Useful is listening to a son who hears !
If hearing enters the hearer, the hearer becomes a listener.
To listen well is to speak well.
He who listens is a master of what is good.

Splendid is listening to one who hears !
Listening is better than all else.
It manifests perfect love.
How good it is for a son to grasp his father's words !
Underneath them, he will reach old age.
(97)

On the Listener and the Non-Listener 

He who listens is beloved of god,
he who does not listen is hated by god.
(It is) the heart (which) makes of its owner a listener or a non-listener.
Life, prosperity & health are a man's heart.

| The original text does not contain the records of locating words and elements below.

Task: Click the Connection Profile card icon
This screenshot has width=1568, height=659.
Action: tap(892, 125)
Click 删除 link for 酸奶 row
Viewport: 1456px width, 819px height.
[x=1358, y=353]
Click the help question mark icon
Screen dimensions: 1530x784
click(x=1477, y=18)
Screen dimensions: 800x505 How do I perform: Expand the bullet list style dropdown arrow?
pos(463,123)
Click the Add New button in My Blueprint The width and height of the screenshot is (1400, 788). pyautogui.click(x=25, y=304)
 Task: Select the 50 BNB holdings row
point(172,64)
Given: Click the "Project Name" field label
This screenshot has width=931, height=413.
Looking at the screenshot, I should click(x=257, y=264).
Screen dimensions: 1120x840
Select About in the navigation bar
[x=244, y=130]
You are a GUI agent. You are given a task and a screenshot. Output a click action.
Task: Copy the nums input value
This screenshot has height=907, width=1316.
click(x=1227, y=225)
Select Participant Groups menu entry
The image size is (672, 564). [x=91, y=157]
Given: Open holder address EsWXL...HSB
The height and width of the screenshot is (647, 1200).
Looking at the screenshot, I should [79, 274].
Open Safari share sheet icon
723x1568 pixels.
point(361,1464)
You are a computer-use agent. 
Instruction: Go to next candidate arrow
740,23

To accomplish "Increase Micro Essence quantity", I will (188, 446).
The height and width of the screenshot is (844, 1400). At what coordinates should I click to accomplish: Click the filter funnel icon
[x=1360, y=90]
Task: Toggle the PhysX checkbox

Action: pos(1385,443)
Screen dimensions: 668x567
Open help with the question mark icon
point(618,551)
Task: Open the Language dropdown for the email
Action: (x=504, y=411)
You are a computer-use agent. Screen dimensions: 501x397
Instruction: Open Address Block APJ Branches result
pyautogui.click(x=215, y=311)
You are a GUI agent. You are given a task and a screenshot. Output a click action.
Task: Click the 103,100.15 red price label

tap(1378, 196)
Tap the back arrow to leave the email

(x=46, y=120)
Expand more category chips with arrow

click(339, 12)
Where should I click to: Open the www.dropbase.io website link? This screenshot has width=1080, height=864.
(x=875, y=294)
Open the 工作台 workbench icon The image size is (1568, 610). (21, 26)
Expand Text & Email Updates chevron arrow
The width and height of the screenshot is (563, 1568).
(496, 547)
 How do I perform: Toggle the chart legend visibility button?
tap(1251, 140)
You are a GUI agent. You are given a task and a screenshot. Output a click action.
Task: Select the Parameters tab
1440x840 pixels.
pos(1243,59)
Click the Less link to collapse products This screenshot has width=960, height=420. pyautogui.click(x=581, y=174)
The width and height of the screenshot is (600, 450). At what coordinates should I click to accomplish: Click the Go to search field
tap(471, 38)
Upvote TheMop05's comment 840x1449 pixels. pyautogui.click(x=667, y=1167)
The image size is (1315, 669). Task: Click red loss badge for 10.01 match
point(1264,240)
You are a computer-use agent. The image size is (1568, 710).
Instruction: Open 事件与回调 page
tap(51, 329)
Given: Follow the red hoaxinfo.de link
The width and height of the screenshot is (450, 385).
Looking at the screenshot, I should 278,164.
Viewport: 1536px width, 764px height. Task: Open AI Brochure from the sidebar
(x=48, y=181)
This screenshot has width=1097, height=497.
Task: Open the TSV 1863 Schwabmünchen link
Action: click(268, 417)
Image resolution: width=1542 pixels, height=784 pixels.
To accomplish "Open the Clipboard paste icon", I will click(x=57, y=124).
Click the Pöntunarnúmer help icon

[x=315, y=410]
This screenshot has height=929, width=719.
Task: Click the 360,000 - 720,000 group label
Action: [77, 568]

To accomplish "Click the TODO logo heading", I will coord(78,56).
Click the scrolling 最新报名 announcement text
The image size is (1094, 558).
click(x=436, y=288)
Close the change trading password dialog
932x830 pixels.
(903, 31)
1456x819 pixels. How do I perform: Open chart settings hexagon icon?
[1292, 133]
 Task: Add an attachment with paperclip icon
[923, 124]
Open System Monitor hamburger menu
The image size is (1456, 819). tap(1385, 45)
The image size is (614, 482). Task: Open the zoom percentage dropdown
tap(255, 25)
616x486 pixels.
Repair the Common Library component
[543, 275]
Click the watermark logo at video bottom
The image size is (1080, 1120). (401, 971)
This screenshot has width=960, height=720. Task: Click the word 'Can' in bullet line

It is the hearer who listens to what is said.
He who loves to listen, is one who does what is said.
How good for a son to obey his father !
How happy is he (the son) to whom it is said :

'The son pleases as a master of listening.'(98)
He (the son) who hears the one (the father) who said this,
is well adjusted in his inner being,
(99)
and honored by his father.

His remembrance is in the mouth of the living,
those on earth and those who will be.

If the son-of-man accepts his father's words,
no plan of his will go wrong.
Teach your son to be a hearer,
one who will be valued by the heart of the nobles,
one who guides his mouth by what he was told,
(100)
one regarded as a listener.
This son excels, his deeds stand out,
while failure enters him who listens not.
The knower wakes early to his lasting form,
while the fool is hard pressed.
(101)

The fool who does not listen,
can accomplish nothing at all.
He sees knowledge as ignorance,
usefulness as harmfulness.
He does all that is detestable,
and is blamed for it each day.
He lives on that by which one dies,
he feeds on damned speech.
His sort is known to the officials,

to wit : 'A living death each day !'(102)
One passes over his doings,
because of his many daily troubles.

A son who listens, is a Follower of Horus.(103)
It goes well with him when he listens.
(104)
When he is old and reaches veneration,
(105)
(may) he speak likewise to his children,
renewing the teaching of his father.
Every man teaches as he acts.
(106)
May he speak to the children,

so that they may speak to their children.
Set an example, do not give offense.
If Maat stands firm, your children live !
As to the first who comes as a carrier of evil,
(107)
may people say to what they see :
'That is then just like him !'
(108)
And may they say to what they hear :
'That is then just like him !'
Let everyone see them
(109) to appease the multitudes.
Without them, riches are useless.

On Speaking

Do not take a word and then bring it back.
Do not put one thing in place of another.
Beware of loosening the cords in You,
(110)
lest a man of knowledge say :
'Hear ! If You want to endure in the mouth of the listeners,
speak (only) after You have mastered the craft !'
If You speak in a refined way,
all your plans will be in place.

Immerge your heart, control your mouth,
then You are known among the officials.
Be quite exact before your master,
act so that he says : 'He is a son !'
(111)
And those who hear it will say :

'Blessed is he to whom he was born !'

Be patient of heart the moment You speak,
so as to say elevated things.
In this way, the nobles who hear it will say :
'How good is what comes from his mouth !'
(112)

Act so that your master will say of You :
'How accomplished is he whom his father taught.
When he came forth from him, issued from his body,
he (the father) spoke to him when he was in the belly (of his mother),
and he (the son) accomplished even more than he was told.'

Lo, the good son, the gift of god,
exceeds what is told to him by his master,
he does Maat and his heart matches his steps.
(O my son) as You succeed me, with a sound body,

the King at peace with all what is done,
may You obtain many years of life !

Concluding Remarks 

Not small is what I did on Earth ...
I had hundred and ten years of life, 
as a gift of the King, (and)
honors exceeding those of the ancestors.
For by doing Maat for the King,
the venerated place comes."

Colophon
(D645)

From its beginning to its end,
in accordance with (how it was) found in writing.